WHAT YOU ARE ASKED TO DO. Copy word for word the part of the InfiniBand passage below starting with "Packet Relay /" and going on through "for AI collectives.".

On servers, the Channel Adapter is usually an HCA or RNIC. It performs the following roles:

Role	Description
WQE fetch	Reads work requests from the Work Queue
DMA	Reads from or writes to host memory or GPU memory
packetization	Generates IBA packets
transport processing	Handles PSN, ACK, retry, ordering, and related functions
completion generation	Writes CQEs into the CQ
link processing	Sends packets through the port into the fabric

The important point is that a Channel Adapter is not just a simple NIC. It is an RDMA transport offload engine.

Because hardware creates packets and handles transport processing instead of the CPU, tail latency and CPU overhead are reduced. NVIDIA Spectrum-X NICs are representative examples.

Transport Layer

The Transport Layer is responsible for QPs, WQEs, packet sequencing, ACKs, retries, and message segmentation and reassembly.

In InfiniBand, a message can be split into multiple packets, and those packets together form one message. InfiniBand messages can include RDMA read/write, send/receive, atomic operations, and multicast.

In transports such as Reliable Connection (RC), the receiver acknowledges packets, and the sender updates the completion queue after receiving the ACK. NVIDIA/Mellanox InfiniBand introduction material describes the same flow: the receiver acknowledges packets, and the sender receives acknowledgments and updates the completion queue.

Network / Link / PHY Layer

At these layers, IBA packets are generated and transmitted through the fabric. These layers are often grouped together as the Network Layer, but they can be separated as follows:

Layer	Role
Transport Layer	QP, operation, reliability, ordering, ACK, retry
Network Layer	LID/GID-based routing and forwarding between subnets
Link Layer	local link framing, flow control, packet forwarding
PHY Layer	Physical cables, optical/copper media, and symbol transmission

InfiniBand uses a switched fabric topology. Processors are connected through HCAs, and peripherals can be connected through TCAs. These hardware resources are accessed through OFED drivers.

Packet Relay / Fabric

The Packet Relay in the middle can be understood as an InfiniBand switch or a forwarding device inside the fabric.

It is important that the packet relay does not go up to the transport layer. Switches usually do not process end-host QPs or CQEs. They handle packet forwarding and routing. The semantic meaning of an RDMA operation, such as “this is an RDMA Write” or “write to this remote memory address,” is handled by the Channel Adapters on both ends.

AI/NCCL

When NCCL executes collectives such as AllReduce, ReduceScatter, and AllGather, the lower layers still follow this model: WQEs are posted, the HCA creates packets, and completions are checked through CQEs. Libibverbs can be viewed as the low-level API, UCX as middleware that makes it easier to use, and NCCL as a library for AI collectives.

DATASET SECTION.
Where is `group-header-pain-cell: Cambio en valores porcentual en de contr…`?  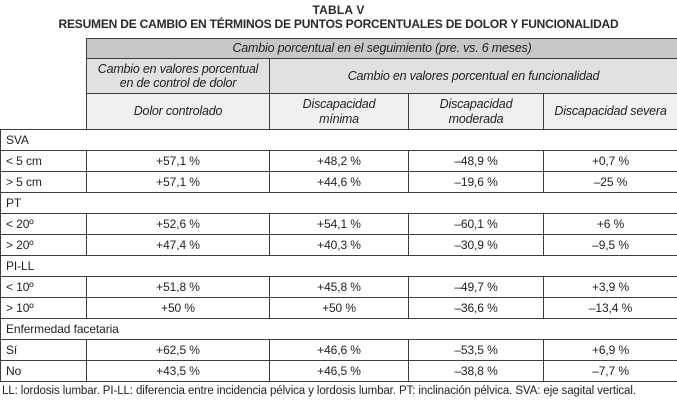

EXPECTED OUTPUT.
Packet Relay / Fabric

The Packet Relay in the middle can be understood as an InfiniBand switch or a forwarding device inside the fabric.

It is important that the packet relay does not go up to the transport layer. Switches usually do not process end-host QPs or CQEs. They handle packet forwarding and routing. The semantic meaning of an RDMA operation, such as “this is an RDMA Write” or “write to this remote memory address,” is handled by the Channel Adapters on both ends.

AI/NCCL

When NCCL executes collectives such as AllReduce, ReduceScatter, and AllGather, the lower layers still follow this model: WQEs are posted, the HCA creates packets, and completions are checked through CQEs. Libibverbs can be viewed as the low-level API, UCX as middleware that makes it easier to use, and NCCL as a library for AI collectives.